◆ Problem to work on
All entries below need to be written out exactly, but without their pictures.

==*==

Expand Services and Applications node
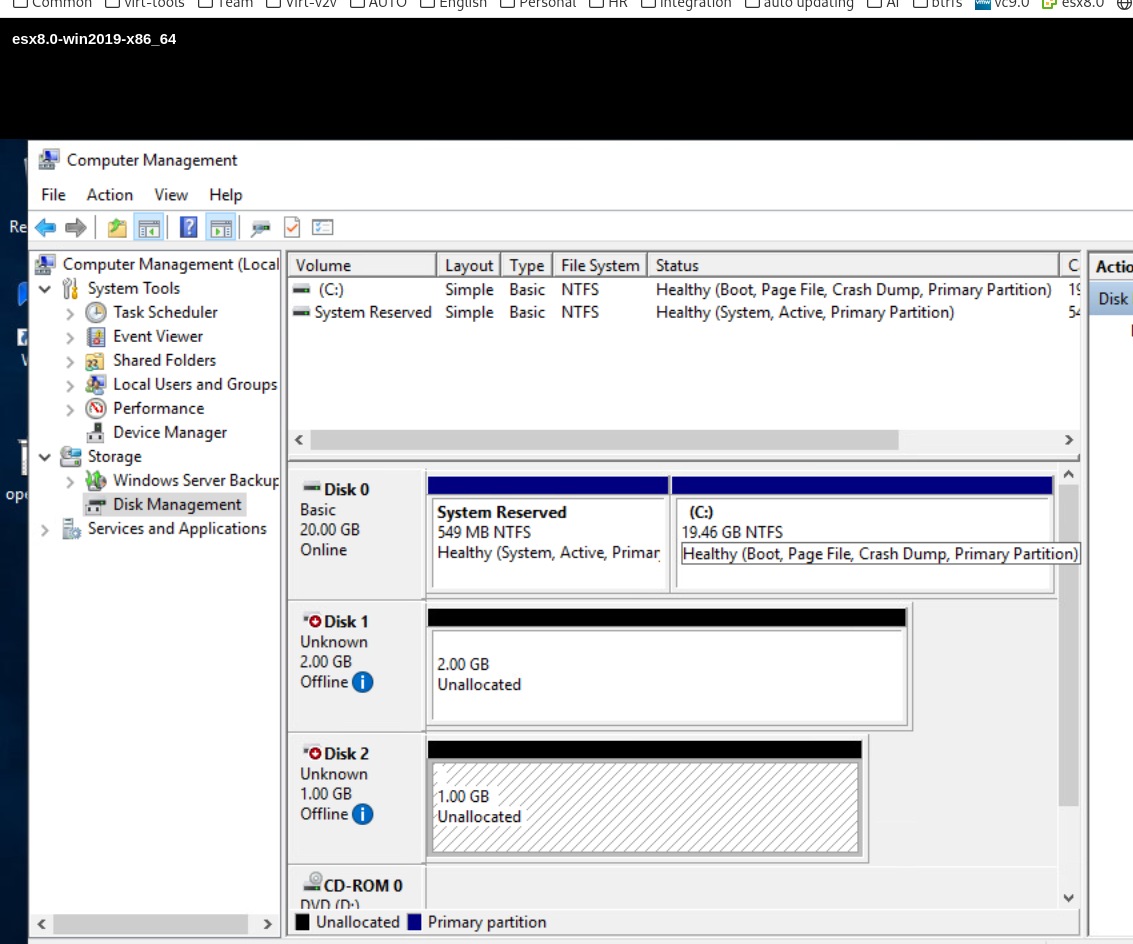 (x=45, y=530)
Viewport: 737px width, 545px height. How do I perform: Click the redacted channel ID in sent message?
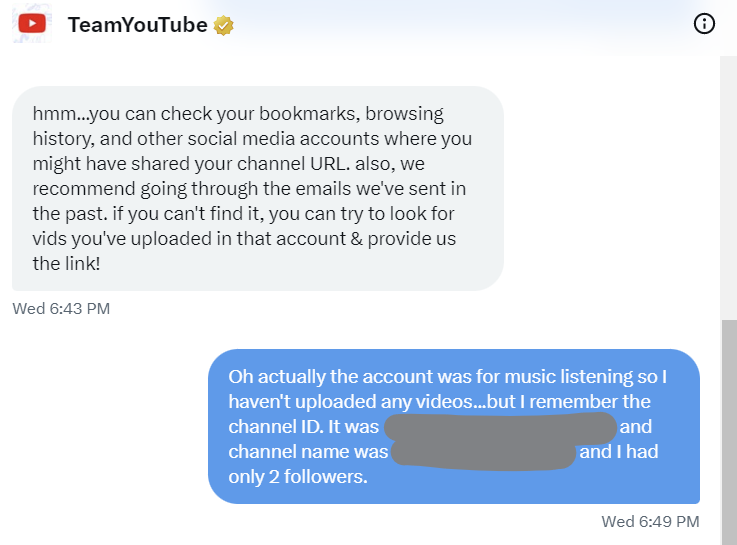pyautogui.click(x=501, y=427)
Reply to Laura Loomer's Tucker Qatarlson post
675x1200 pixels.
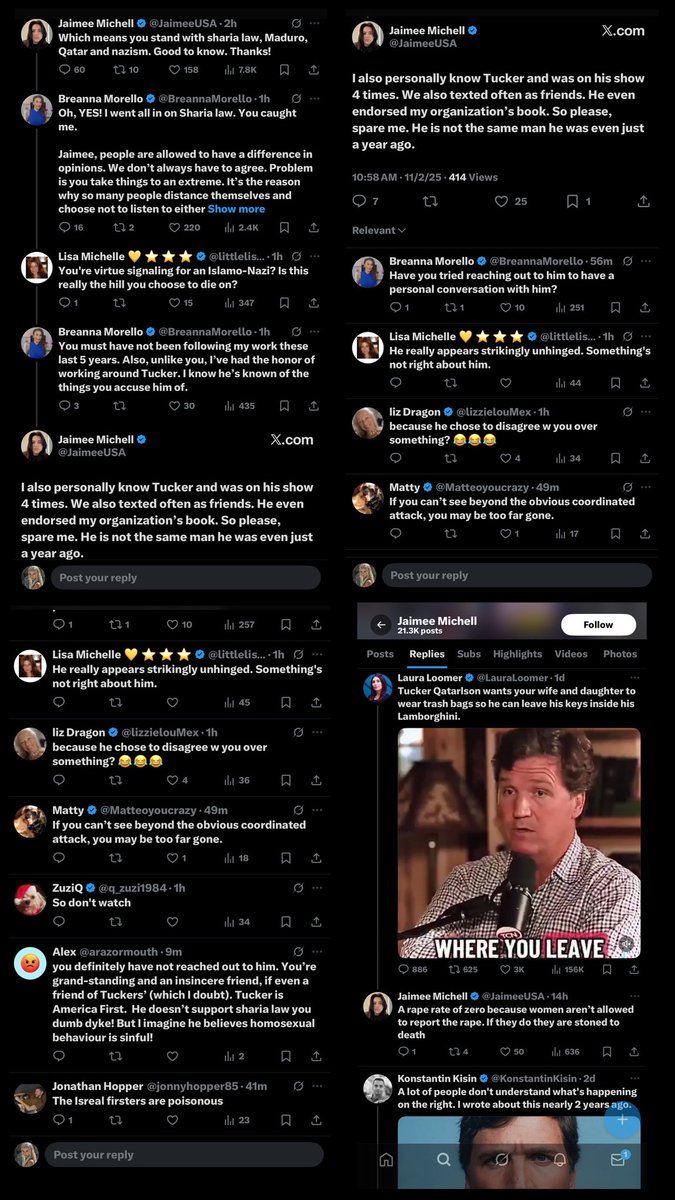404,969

==*==

◆ Result of the task
Expand Services and Applications node
 (x=45, y=530)
Viewport: 737px width, 545px height. How do I perform: Click the redacted channel ID in sent message?
pyautogui.click(x=501, y=427)
Reply to Laura Loomer's Tucker Qatarlson post
675x1200 pixels.
404,969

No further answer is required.